川嶋 医療を良くするには、トップダウンでなくボトムアップで変えていくしかありません。
鈴木 世の中にはこういうお医者様がいるのかと思いました。特定の医療施設に患者が集中してしまいます。妊婦さんは不安を抱えており、特に斎藤先生のお話はとても参考になりました。
斉藤 医者自身も専門家であると同時に生活者であるといえます。メディアからの健康情報をけしからんとするのでなく、一般市民も結構、新しい物語を作って楽しんでいるんですね。広い意味での健康観を育成していくうえで重要な視点ですね。
上田 医者と患者が一対一で対処せざるを得ないとき、どうすれば対話を重視する医師を見つけられるでしょうか。医師に頼らず、患者側だけで何が出来るんでしょうか。健康情報はいろんなチャネルから入ってきます。具体的な行動選択にどうつなげていけばいいのでしょうか。
川嶋 いい医者を見つけるには、自分の足で稼ぐしかありません。ダメな医者をみつける方法が2 つあります。 風邪を引いたときに風呂に入っていいかどうかをきちんと説明できない医者、個人の開業医でゴルフ自慢をする医者はやめたほうがいいです( 笑)。患者が自分のために医者を選べばいいんです。
斉藤 医者がいることで患者の数が増えるのはおかしい。現状では、患者さんが自分で判断するのを医者が邪魔しているみたいです。医師と患者さんの体験( 物語) を共有・交流する場において、うまくファシリテートできる人が欲しい。
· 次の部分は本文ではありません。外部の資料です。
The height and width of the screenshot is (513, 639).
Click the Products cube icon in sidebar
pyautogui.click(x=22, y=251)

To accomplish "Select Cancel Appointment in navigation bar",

専門家による啓蒙型のインターネットはダメなんです。それを医者以外の方にやってほしいんです。
鈴木 インターネットサイトでの対話を見ると、専門家であると同時に生活者である、という立場は良く見受けられます。医師であると同時に母でもあるとか。
斉藤 ソーシャルネットワークサービス(SNS) では、様々の分野からのコミュニティメンバー参加により、きわめて有効な議論が交わされることも多いんです。その時にもファシリテータが必要ですね。
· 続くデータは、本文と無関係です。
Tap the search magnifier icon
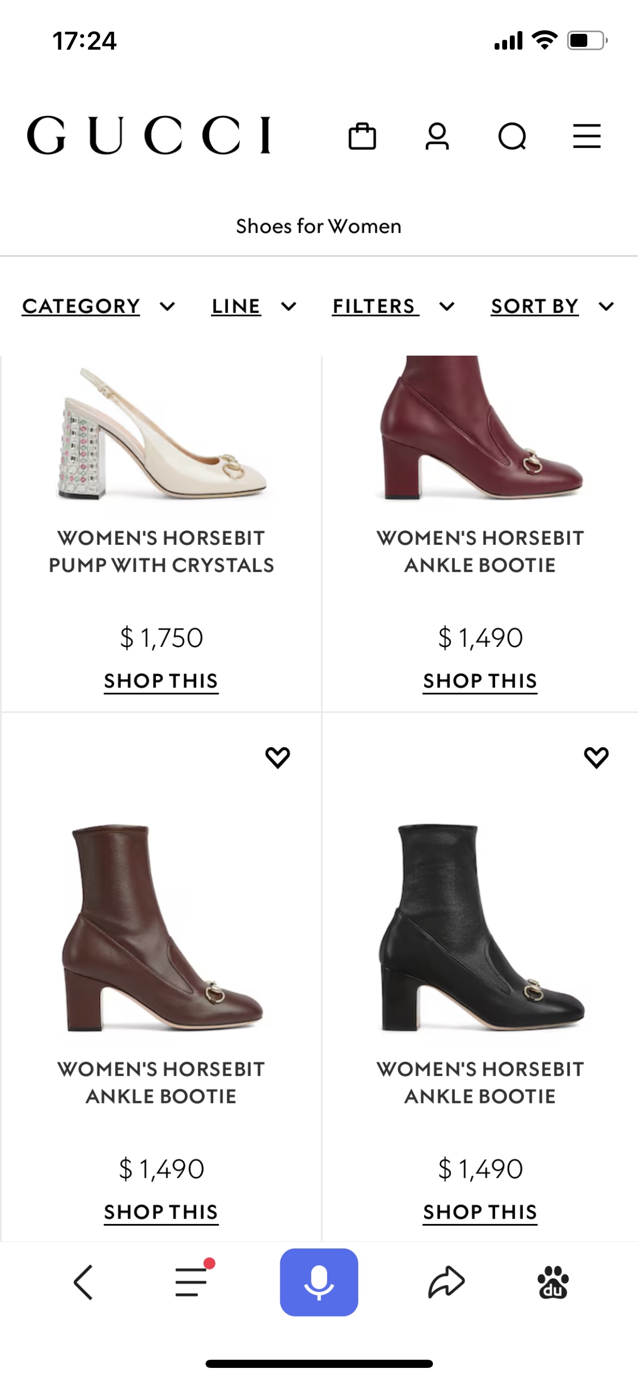The image size is (638, 1381). pyautogui.click(x=512, y=136)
柄本 巷間言われるほど、一般市民も馬鹿ではないと思います。逆に、発信者サイドがかならずしも科学的であるとは限らないですよ。自分の身体のことは自分が一番良く知っているんです。自分の子育ての経験もそうです。じいちゃん、ばあちゃんがやっている日常的な賢さの方に目を向けて見たいんです。
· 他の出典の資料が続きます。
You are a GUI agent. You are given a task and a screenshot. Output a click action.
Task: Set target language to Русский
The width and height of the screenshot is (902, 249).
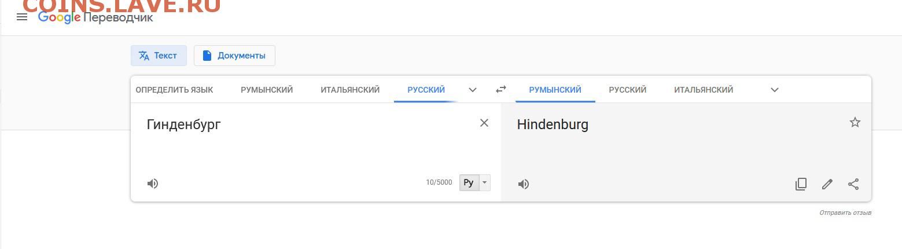(x=628, y=90)
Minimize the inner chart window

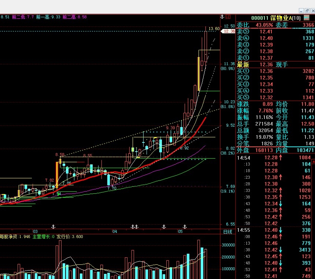[301, 11]
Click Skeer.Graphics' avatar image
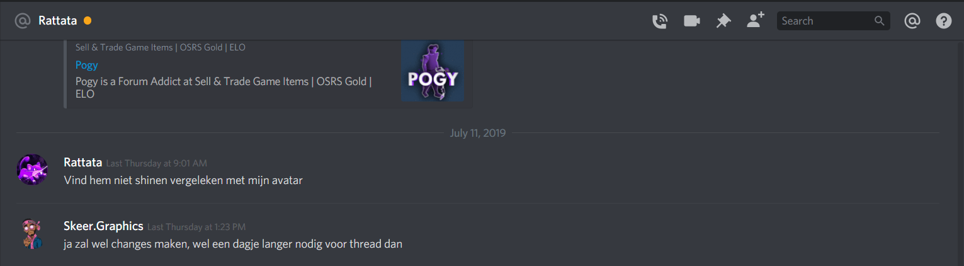The image size is (964, 266). [x=32, y=233]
上田 社会学は全体の状況を見せてくれるが、具体的な行動選択にはなかなか役にたっていないのでは?
斉藤 専門家は、「種明かし」を常にしていく必要があります。情報を受け取る人たちをエンパワーしていく必要があります。生活知や臨床知は言葉にしにくい、明示化しにくいんです。そして明示化した途端に、「科学の手先」と言われてしまいます。構造自体を明示化して、それを各自が行動に取り入れて
暗黙知にしていくしかないんです。それを一気にやらずに、少しずつ伝えていく必要があるんです。
和田 QOL といった時に、医者は「生命」を扱うが、自分の「生活」と「生活」は自分自身でないとわからないところがありますよね。
柄本 ただ、生活知ならすべて良いということでなく、常に「なぜ?」という疑問を持つスタンスが重要だと思います。
斉藤 医者に対しては、まず、それにはエビデンスがありますかと問うてください。エビデンスがない時は、医者の語る「物語」と考えてみてください。